There are many warnings about inadvertently putting locals at risk by asking too many personal questions.  I took this one seriously and acted at all times as if I were being followed.  It’s hard not to recognize the disparity created by the government.  Ostentatious mansions border dirt-poor areas. It’s widely known who lives in those grand houses and why.  It’s vitally important to remember the things visitors, including President Obama, will never see, including hundreds of prisoners of conscience, forced labor facilities and the ethnic violence raging in the farther reaches of the country.  All this is widely documented. Even this week, there was yet another attack in the Kachin region that resulted in more lives lost, but things appear to be changing for the better.  News that more than 400 political prisoners are being released in advance of President Obama’s visit is a start. 

The President will only be in Myanmar for about six hours, not even spending the night there.  I feel sorry for him.  It is a long way to travel to miss out on such beauty. 
The golden monuments and temples shimmer with incredible beauty and the handiwork of devotees who have patiently pressed gold leaf on all the figures.
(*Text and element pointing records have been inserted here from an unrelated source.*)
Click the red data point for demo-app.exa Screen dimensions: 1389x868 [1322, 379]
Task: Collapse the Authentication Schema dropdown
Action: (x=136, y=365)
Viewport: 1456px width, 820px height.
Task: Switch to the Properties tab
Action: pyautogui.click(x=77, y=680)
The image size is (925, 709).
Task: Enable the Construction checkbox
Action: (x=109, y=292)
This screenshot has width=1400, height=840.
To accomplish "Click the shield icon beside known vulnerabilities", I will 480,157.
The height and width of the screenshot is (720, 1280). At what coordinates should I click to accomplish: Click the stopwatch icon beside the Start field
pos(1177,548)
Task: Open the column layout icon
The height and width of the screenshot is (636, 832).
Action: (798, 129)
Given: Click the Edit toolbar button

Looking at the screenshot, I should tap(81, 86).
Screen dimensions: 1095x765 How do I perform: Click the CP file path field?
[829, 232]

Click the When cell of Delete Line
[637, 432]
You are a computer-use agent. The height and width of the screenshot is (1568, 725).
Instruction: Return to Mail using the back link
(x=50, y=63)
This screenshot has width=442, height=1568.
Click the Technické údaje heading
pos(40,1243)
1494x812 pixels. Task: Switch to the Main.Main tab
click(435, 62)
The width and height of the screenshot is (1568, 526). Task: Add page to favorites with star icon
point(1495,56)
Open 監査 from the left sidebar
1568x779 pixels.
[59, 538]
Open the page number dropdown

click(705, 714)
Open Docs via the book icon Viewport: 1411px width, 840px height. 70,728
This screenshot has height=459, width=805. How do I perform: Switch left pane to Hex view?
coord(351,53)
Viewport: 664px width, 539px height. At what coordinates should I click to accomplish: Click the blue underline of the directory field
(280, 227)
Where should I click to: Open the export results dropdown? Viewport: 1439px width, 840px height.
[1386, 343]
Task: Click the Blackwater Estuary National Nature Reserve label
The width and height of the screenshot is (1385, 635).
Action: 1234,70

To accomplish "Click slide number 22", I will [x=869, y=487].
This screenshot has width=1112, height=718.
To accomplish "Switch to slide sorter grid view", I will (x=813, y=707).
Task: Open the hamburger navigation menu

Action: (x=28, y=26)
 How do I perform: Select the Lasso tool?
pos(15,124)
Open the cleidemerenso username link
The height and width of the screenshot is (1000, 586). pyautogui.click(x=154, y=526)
We were most impressed with the people. They were lovely, generous and patient with us. We saw no begging and what we offered the children was immediately shared with their siblings and friends.  This is why my companions have such optimism for the country’s development and future. There is a dignity and patience in the populace, which I attribute to their surviving decades of fear, hopelessness and isolation.  This visit by President Obama, the first by any U.S. President, is a strong sign that the world is ready to welcome back a country it has long shunned. It is also a sign that Myanmar is ready to stop isolating itself.  It will be fascinating to see where the country goes from here.